Electrochemical oxidation of 2,6-di-tert-butyl-4-isopropylphenol

Abstract

The anodic oxidation of 2,6-di-tert-butyl-4-isopropylphenol, Ia, as well as the 4-ethyl (Ib) and 4-methyl (Ic) derivatives, has been studied in acetonitrile using carbon electrodes. Depending upon solution conditions and electrode potential, products derived from intermediate phenoxy radicals or phenoxonium ions are found. Oxidation of the phenoxides, IIa–c, leads to phenoxy radicals. Disproportionation of phenoxy radicals to form quinone methides is important for all three phenols, and in the case of IIa the quinone methide so formed, 2,6-di-tert-butyl-4-isopropylidene-2,5-cyclohexadienone, is susceptible to tautomerization followed by oxidation to a bis-quinone methide.
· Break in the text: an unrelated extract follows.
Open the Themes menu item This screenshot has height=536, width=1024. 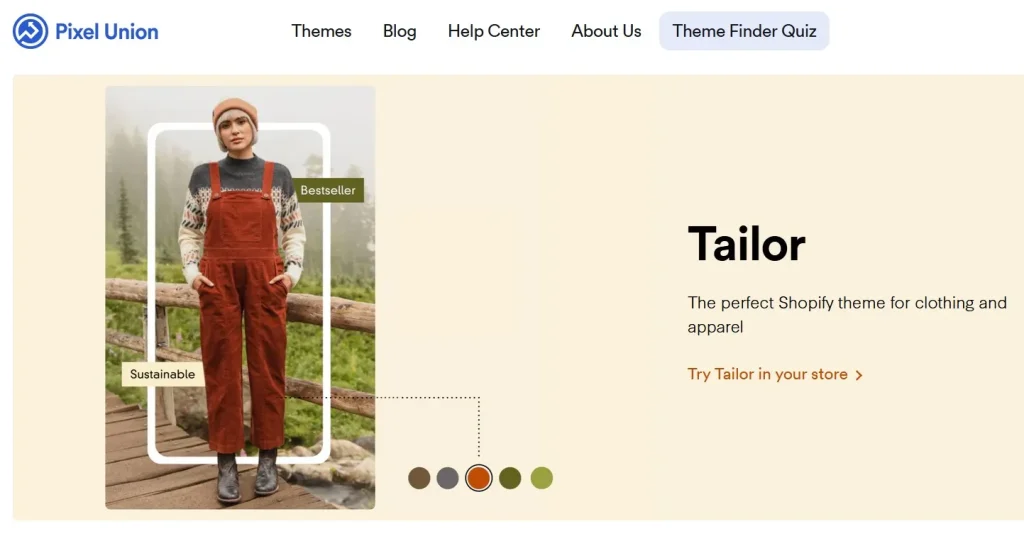[x=321, y=31]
The phenoxy radicals formed by oxidation of IIb are known to take part in a reversible dimerization to form a para-quinol ether and this reaction affects the cyclic voltammetry in a particularly interesting manner. Oxidation of Ia (or oxidation of its phenoxy radical) gives principally 2,6-di-tert-butyl-4-hydroxy-4-isopropyl-2,5-cyclohexadienone, a product formally derived from a phenoxonium ion intermediate. 2,6-Di-tert-butyl-4(2-hydroxy-2-propyl)phenol can also be formed on oxidation of Ia. The electrochemical behavior of these phenols is discussed in relation to chemical and electrochemical data of other phenols.